Rapidamente destituíamos o árbitro nomeado e regressávamos ao método das decisões colegiais, quase sempre pacíficas quando se tratava de um agarrão, de uma mão na bola ou de uma rasteira manhosa, mas muito polémicas quando eram mais discutíveis: a distinção entre uma entrada viril (em que o infractor se defendia com o argumento de só ter querido jogar a bola) e uma tentativa de homicídio (aquilo a chamávamos “dar pau”) era nebulosa. A maneira mais eficaz de reclamar uma falta era pegar na bola e não permitir que o jogo recomeçasse enquanto a falta não fosse reconhecida pela comunidade desportiva. Claro que não havia cartões vermelhos. Já nem falo dos amarelos, o que seria uma picuinhice, uma burocratização das nossas práticas selvagens.

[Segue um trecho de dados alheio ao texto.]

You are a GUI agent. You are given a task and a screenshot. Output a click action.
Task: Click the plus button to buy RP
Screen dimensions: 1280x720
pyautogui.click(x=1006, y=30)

Mas o cartão vermelho, que seria admissível em certas circunstâncias, como daquela vez em que o Cebola, que militava nas camadas de formação do Vitória de Setúbal, deu uma patada nas costas do Xixa, era um recurso incompreensível para os nossos padrões éticos. Quando uma falta velhaca gerava tumultos incontroláveis, acabava o jogo. Ia tudo para casa, mas sem cartões vermelhos.
Isto quer dizer que todos os que lá passaram guardaram memórias, boas e más, do Arregaça – golos de letra, frangalhadas, fintas, passes de vinte metros – mas ninguém pode evocar aquela expulsão inesquecível porque nunca houve expulsões. E o que seria do futebol, do futebol a sério, sem o tempero das expulsões? Por exemplo, a de Batista. A resposta certa era Battista, defesa uruguaio. A pergunta, que às vezes dava queijinho no Trivial Pursuit, era: qual foi a expulsão mais rápida num campeonato do mundo de futebol? Antes de termos decorado a resposta, já sabíamos que só podia ser um uruguaio. Ou um argentino.

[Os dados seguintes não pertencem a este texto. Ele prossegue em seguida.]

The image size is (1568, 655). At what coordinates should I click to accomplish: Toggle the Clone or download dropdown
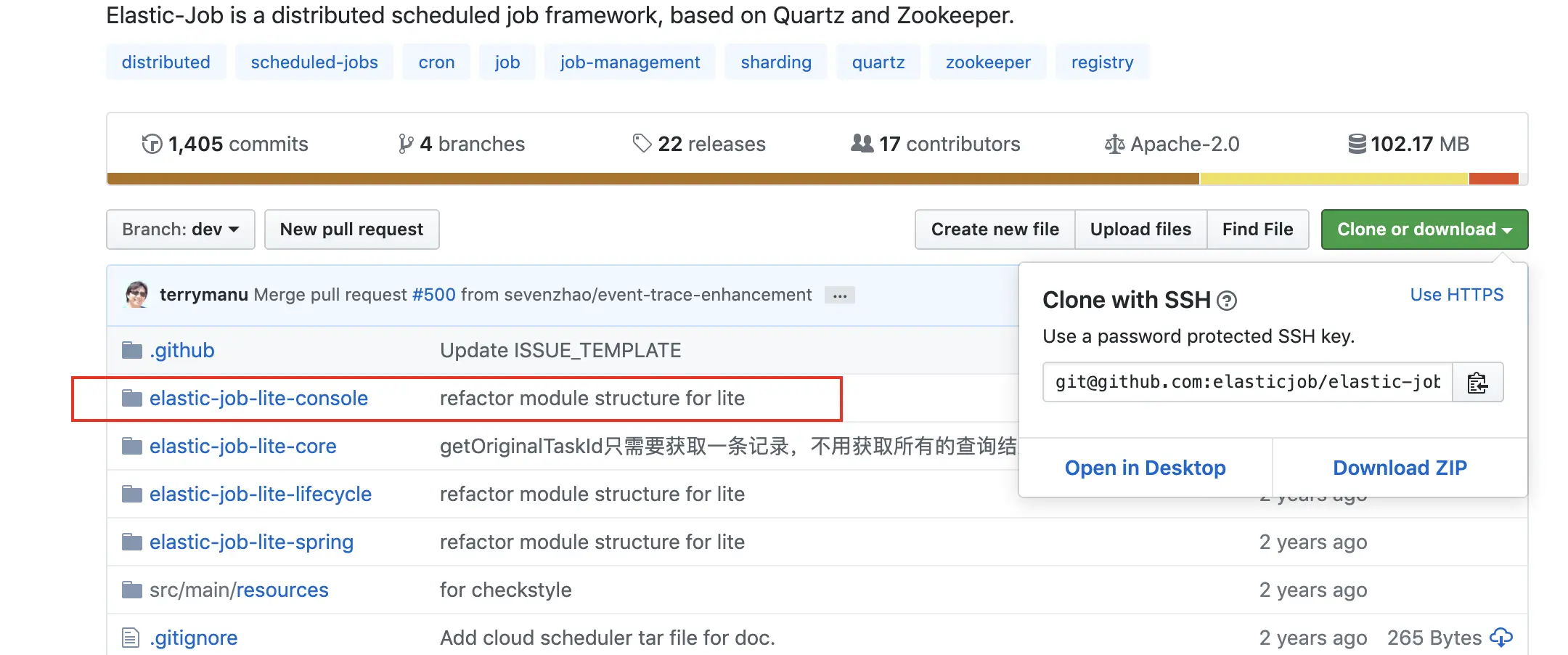(1424, 229)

No Mundial de 1986, Batista foi expulso aos 56 segundos do jogo contra a Bélgica. Artistas de uma fineza inigualável como Francescoli ou Maradona eram escoltados por milicianos de ar carniceiro, como se tivessem sido libertados no dia anterior de prisões de alta segurança para jogarem pela selecção.
Quatro anos depois, em Itália, ficaram célebres as expulsões do camaronês Massing, que levou um segundo amarelo por ceifar o argentino Caniggia, numa falta que justificava o cartão vermelho, e as expulsões em simultâneo de Rudi Völler e Frank Rijkaard, com cuspidelas pelo meio. Ficando apenas pelos mundiais, lembro ainda as expulsões de Leonardo, defesa brasileiro, por dar uma cotovelada no norte-americano Tab Ramos, em 1994 (ano do cartão vermelho que nunca foi, quando Tassotti partiu o nariz a Luis Enrique), a de João Vieira Pinto em 2002, por cumprimentar com excessivo vigor um árbitro mexicano, a orgia de vermelhos na Batalha de Nuremberga de 2006, em que portugueses e holandeses se esforçaram por jogar cinco contra cinco, o que seria contra as regras, e, no mesmo ano, a mais inesquecível de todas, a de Zinedine Zidane, após ter dado uma marrada no italiano Materazzi, em plena final do campeonato do mundo.
Por diferentes motivos, nenhuma destas infracções teria merecido cartão vermelho no Arregaça. Desde logo porque não havia cartões vermelhos no Arregaça, mas também porque não havia árbitros (sem árbitro em campo, João Vieira Pinto nunca teria sido expulso, essa é que é essa) e porque todas as outras faltas, incluindo a de Zidane na final, teriam sido resolvidas em concílio ecuménico, provavelmente com mais agressões pelo meio, até os ânimos se acalmarem e ser possível retomar o jogo. No fundo, era isso que queríamos.
Não era justiça, nem cumprimento de regras, nem punição dos infractores. Era jogar à bola, jogar até nos cansarmos, jogar até as nossas mães nos chamarem para casa porque estava na hora do jantar. No universo do Arregaça era esse o nosso cartão vermelho: o minuto em que a voz da mãe dava ordem de expulsão."